Anche la libertà di esercitare i culti religiosi torna a espandersi in ossequio alle garanzie costituzionali, con l’unica e comprensibile limitazione di osservare le prescrizioni indicate nei protocolli (sette in tutto) sottoscritti fra il governo e le confessioni religiose. Si tratta di indicazioni di puro buon senso, che attengono alla limitazione della capacità di contenimento degli edifici di culto, alla distanza di sicurezza interpersonale, alle norme igieniche, sebbene non manchino imposizioni sui generis come quelle che disciplinano le modalità di celebrazione della comunione per i cattolici.

 

Riaprono quasi tutte le attività economiche, ad eccezione di centri benessere, centri  termali, impianti nei comprensori sciistici, sale  giochi, sale  scommesse  e sale bingo.

 

Per tutte le imprese produttive industriali, commerciali, turistiche e ricreative (compresi ristoranti, alberghi, stabilimenti balneari) il Presidente del Consiglio ha previsto una disciplina, prolissa, ampollosa e ripetitiva, che rinvia a numerosi e verbosi protocolli d’intesa il cui contenuto potrebbe, tuttavia, riassumermi in pochissime battute: tenere la distanza interpersonale, indossare le misure di protezione, badare all’igiene con maggiore frequenza, controllare la febbre a operatori e utenti.

 

Per le attività dei servizi di ristorazione, per quelle inerenti ai servizi alla persona e per le attività degli stabilimenti balneari è prevista, tuttavia, una disciplina del tutto particolare che incide sui rapporti fra stato e regioni.

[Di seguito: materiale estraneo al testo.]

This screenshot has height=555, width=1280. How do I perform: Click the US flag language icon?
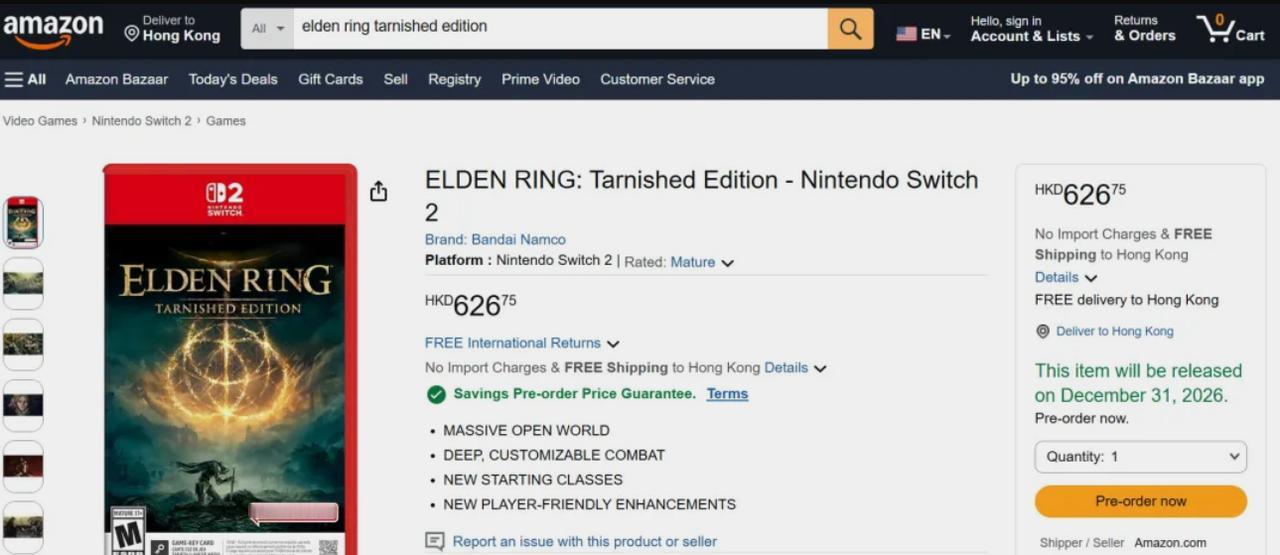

Le predette imprese, infatti, possono riprendere le ordinarie attività solo se “le  regioni  e  le  province   autonome   abbiano preventivamente accertato la compatibilità dello  svolgimento  delle suddette attività con l'andamento  della  situazione  epidemiologica nei propri territori”. Spetterà alle regioni, pertanto, il compito di effettuare una valutazione tecnica ampiamente discrezionale che, se da un lato, risponde all’esigenza di articolare la disciplina di contrasto al coronavirus, sulla base del criterio della differenziazione territoriale, dall’altro, sembra rimanere orfana dei criteri tecnici che dovrebbero fungere da linee guida, in assenza della conoscibilità dei giudizi e delle eventuali prognosi cui è giunto il comitato tecnico scientifico istituito presso la Protezione civile.

 

E’ auspicabile, infatti, che la differenziazione territoriale si regga esclusivamente sulla constatazione di una differente intensità di sviluppo della pandemia e non anche sulla differente valutazione della pericolosità dei dati che si registrano all’interno delle diverse regioni. Continuano a rimanere  chiuse le scuole di ogni ordine e grado e la decisione del Governo può trovare giustificazione solo nella considerazione secondo la quale lo svolgimento delle attività didattiche non consente il rispetto di alcun distanziamento sociale minimo a vantaggio di alunni e insegnati.

 

Tanto nel decreto legge, quanto nel dpcm, infine, non si fa cenno alla ripresa ordinaria delle attività della Giustizia, cosicché, solo per fare un esempio, si potrà andare al ristorante ma non si potrà pretendere la discussione orale degli avvocati nel corso di un giudizio davanti al Tar o al Consiglio di stato. Rimediare.